RE: Wie wird man am besten Übersetzer?
Naja, das meiste habe ich auch nicht mit Patenten verdient sondern mit anderen Industrieaufträgen. Nicht zuletzt deswegen, weil ich modern ausgerüstet und z.B. einer der ersten war, der in Tokyo in dieser verschnarchten Branche mit Computer arbeitete. Es kam vor, daß unsere am Wapro erstellten Übersetzungen in der Agentur zwar nicht lektoriert aber von Hilfskräften mit Bleistift auf Genko-Yoshi abgeschrieben wurden, weil man andernfalls den Kunden erschreckt hätte.
Aber Patente habe ich immer gerne gemacht, die wurden in den 1990er-Jahren immer leichter zu übersetzen. Ältere Offenlegungsschriften enthalten manchmal sprachliche Schrullen, Dialektausdrücke, und ich habe sie vor allem oft in schwer leserlicher Druckqualität bekommen, im Telefax-Zeitalter.
Und was Du sagst über diesen Steuer- und Bürokratiekram, das ist schon sehr lästig in D. In J war es viel leichter, zumindest ist es in meiner Zeit so gewesen.
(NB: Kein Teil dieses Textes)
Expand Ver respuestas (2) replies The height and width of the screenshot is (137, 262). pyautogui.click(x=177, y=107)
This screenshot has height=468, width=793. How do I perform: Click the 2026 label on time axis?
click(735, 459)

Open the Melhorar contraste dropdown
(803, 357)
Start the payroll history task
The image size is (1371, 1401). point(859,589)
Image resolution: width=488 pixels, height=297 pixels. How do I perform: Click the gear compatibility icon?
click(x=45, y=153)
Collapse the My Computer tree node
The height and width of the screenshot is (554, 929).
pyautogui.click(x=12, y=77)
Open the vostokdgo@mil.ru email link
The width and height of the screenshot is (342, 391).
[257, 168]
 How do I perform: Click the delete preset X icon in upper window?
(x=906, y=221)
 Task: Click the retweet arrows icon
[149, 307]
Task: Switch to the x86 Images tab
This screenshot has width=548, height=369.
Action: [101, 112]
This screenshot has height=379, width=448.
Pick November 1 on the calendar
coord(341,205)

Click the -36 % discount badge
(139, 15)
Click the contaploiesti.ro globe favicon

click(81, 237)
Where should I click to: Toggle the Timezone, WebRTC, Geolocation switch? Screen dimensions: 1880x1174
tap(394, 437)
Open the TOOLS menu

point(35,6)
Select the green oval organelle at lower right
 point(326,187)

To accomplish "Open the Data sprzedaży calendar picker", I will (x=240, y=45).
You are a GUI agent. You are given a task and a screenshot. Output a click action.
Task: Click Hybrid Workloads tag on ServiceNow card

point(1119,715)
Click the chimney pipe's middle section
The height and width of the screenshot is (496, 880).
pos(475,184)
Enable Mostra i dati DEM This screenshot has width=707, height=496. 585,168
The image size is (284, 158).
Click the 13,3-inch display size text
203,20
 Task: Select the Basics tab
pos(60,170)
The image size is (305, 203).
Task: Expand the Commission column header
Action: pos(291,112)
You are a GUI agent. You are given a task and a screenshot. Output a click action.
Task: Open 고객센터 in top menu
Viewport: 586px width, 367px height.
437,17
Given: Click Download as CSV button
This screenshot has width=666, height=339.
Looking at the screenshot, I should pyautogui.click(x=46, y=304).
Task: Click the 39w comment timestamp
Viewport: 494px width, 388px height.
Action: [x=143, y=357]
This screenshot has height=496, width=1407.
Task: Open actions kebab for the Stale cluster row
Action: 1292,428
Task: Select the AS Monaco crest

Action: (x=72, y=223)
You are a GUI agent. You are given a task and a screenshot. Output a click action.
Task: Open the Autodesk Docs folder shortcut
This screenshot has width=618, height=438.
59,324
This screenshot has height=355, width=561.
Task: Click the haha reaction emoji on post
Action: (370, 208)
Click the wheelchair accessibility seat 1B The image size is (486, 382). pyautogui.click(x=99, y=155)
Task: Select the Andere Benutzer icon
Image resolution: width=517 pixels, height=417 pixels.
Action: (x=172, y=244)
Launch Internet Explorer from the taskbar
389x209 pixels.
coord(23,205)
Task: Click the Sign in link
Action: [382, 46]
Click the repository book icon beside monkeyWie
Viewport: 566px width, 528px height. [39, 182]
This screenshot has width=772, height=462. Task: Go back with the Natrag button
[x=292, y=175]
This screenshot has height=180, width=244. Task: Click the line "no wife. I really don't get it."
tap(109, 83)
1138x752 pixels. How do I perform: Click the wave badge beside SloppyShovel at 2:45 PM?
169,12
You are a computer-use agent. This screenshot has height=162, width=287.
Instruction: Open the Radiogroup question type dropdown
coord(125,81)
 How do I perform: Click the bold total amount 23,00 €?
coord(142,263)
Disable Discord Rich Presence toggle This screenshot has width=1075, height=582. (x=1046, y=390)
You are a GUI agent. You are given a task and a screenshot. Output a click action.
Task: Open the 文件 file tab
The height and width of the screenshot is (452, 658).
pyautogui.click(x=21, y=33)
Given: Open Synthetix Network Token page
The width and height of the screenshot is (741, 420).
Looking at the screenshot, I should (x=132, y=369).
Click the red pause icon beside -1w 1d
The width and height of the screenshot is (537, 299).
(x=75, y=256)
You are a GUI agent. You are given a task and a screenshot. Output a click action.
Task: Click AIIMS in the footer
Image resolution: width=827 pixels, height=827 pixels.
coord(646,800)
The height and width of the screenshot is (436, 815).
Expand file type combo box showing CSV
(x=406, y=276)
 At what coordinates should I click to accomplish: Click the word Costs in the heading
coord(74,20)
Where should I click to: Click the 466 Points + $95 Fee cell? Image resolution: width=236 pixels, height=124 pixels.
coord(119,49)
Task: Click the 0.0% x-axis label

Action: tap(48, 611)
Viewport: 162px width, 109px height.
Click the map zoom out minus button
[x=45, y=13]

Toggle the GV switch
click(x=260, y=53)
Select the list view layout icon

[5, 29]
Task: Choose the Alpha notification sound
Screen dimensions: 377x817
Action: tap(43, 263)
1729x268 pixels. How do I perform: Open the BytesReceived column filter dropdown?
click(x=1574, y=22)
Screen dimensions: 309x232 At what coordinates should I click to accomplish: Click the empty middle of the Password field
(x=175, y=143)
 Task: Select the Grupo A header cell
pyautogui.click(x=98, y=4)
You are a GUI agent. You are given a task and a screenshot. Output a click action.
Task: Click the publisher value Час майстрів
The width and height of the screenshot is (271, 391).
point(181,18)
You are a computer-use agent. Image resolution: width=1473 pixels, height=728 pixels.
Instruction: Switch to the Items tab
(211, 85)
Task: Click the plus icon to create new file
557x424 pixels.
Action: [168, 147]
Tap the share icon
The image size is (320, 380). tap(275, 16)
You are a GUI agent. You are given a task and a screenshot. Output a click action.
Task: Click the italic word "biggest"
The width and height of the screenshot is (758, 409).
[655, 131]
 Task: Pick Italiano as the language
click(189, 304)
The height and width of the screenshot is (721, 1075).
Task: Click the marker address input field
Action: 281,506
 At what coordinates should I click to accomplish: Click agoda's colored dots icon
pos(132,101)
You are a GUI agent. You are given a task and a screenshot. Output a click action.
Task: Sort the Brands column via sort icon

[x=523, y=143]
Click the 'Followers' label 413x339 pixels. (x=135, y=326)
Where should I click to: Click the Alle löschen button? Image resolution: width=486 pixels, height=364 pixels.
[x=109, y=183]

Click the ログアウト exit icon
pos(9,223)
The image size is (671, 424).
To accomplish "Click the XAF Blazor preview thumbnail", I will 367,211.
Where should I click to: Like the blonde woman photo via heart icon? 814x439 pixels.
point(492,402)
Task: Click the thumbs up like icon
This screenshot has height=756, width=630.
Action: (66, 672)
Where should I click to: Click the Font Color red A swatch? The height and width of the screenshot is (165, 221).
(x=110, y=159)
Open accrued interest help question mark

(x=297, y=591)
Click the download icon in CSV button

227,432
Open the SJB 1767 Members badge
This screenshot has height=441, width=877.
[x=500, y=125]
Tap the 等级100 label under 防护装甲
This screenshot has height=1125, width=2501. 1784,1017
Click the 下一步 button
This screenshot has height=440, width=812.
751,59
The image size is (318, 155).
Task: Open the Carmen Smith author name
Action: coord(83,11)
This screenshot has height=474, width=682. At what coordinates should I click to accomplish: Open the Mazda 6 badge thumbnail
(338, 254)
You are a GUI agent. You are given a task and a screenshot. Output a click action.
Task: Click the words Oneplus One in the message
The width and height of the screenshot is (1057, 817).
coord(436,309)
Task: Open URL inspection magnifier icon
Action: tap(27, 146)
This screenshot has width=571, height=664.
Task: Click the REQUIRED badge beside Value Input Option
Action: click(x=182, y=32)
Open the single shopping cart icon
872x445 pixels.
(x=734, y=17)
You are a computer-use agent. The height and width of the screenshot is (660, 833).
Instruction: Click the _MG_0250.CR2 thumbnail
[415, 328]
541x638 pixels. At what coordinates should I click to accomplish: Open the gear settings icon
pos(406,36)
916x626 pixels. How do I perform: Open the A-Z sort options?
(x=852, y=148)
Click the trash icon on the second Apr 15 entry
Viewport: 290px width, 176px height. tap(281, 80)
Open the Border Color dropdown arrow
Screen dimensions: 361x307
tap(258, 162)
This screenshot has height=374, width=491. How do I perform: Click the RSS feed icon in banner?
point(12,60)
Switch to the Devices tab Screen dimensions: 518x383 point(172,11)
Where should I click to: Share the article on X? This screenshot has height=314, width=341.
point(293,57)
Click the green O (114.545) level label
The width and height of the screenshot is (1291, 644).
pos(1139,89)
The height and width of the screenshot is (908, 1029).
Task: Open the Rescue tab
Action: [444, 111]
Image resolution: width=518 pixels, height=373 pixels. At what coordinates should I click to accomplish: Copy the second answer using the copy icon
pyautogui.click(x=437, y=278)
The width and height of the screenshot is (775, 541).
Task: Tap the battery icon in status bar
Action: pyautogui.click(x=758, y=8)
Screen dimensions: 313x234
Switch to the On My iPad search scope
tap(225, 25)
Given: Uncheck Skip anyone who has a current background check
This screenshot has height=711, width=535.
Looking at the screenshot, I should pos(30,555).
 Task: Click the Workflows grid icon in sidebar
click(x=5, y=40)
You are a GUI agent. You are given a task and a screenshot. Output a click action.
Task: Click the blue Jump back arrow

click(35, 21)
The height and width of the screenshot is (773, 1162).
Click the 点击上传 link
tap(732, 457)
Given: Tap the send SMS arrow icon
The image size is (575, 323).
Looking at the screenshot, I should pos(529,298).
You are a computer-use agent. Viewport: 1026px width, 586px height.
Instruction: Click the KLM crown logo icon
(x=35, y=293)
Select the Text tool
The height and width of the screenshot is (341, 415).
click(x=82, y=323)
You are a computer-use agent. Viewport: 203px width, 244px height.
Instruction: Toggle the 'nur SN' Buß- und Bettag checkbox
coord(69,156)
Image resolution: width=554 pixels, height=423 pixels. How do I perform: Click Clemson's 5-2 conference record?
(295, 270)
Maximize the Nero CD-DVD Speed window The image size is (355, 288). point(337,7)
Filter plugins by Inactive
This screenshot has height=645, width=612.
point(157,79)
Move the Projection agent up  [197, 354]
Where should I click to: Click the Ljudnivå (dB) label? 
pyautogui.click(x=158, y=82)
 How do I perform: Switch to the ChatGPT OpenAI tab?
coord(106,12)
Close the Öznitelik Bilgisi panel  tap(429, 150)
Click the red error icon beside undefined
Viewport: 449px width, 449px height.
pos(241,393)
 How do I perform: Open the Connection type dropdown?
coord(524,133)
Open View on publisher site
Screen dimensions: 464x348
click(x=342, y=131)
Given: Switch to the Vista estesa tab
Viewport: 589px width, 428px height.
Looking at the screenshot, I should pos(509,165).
Und zu deiner persönlichen Frage: es stimmt schon, ich habe viel gemacht, wo ich nicht dabeigeblieben bin. Ich habe Maurer gelernt, Automechaniker, Diplomsoziologe, Zahntechnik usw.; vielseitig interessiert zu sein, ist aber ziemlich gut, wenn man Übersetzer für eine exotische Sprache sein will, weil da die thematische Bandbreite der Aufgaben viel größer ist als bei irgendeinem indogermanischen Dialekt, wo man sich fachlich spezialisieren muß.
Übrigens hatte ich sehr selten mit so langen Offenlegungsschriften zu tun (oder meinst Du das so, daß auf einem Blatt vier Seiten stehen?). Die allerlängste hatte tatsächlich etwa 20 Seiten, da bin ich allerdings ziemlich ins Schwitzen gekommen. Es ist aber in der Branche bekannt, daß die komplizierten Mechanismen z.B. in der Münzprägetechnik, im Textilmaschinenbau usw. kognitiv besonders herausfordernd sind, darum kann man da Aufschläge verlangen, vor allem dann, wenn andere angefragte Übersetzer schon abgelehnt haben.
Diese extremen Schachtelsätze, die sich tatsächlich über mehr als eine ganze Seite erstrecken können, kann man aufschlüsseln und typographisch durch Einrückungen so darstellen, daß sie für den deutschen Leser verständlich werden, da er sie selektiv in der einen und danach vielleicht nochmal einschließlich einer tieferen Verschachtelungsebene lesen kann und dabei den Überblick darüber behält, in welchem Stockwerk des Satzes er gerade ist. Was ich nicht kann, ist solche Schachtelsätze zu dolmetschen, und wenn ich bei dem Versuch dazu an meine Leistungsgrenzen gegangen bin, dann war - wie Du es ja auch erzählst - irgendwann Schluß, Akku leer im Oberstübchen, danke für den Schnaps, aber auch das bringt mein Hirn heute und morgen nicht mehr auf Normaldrehmoment.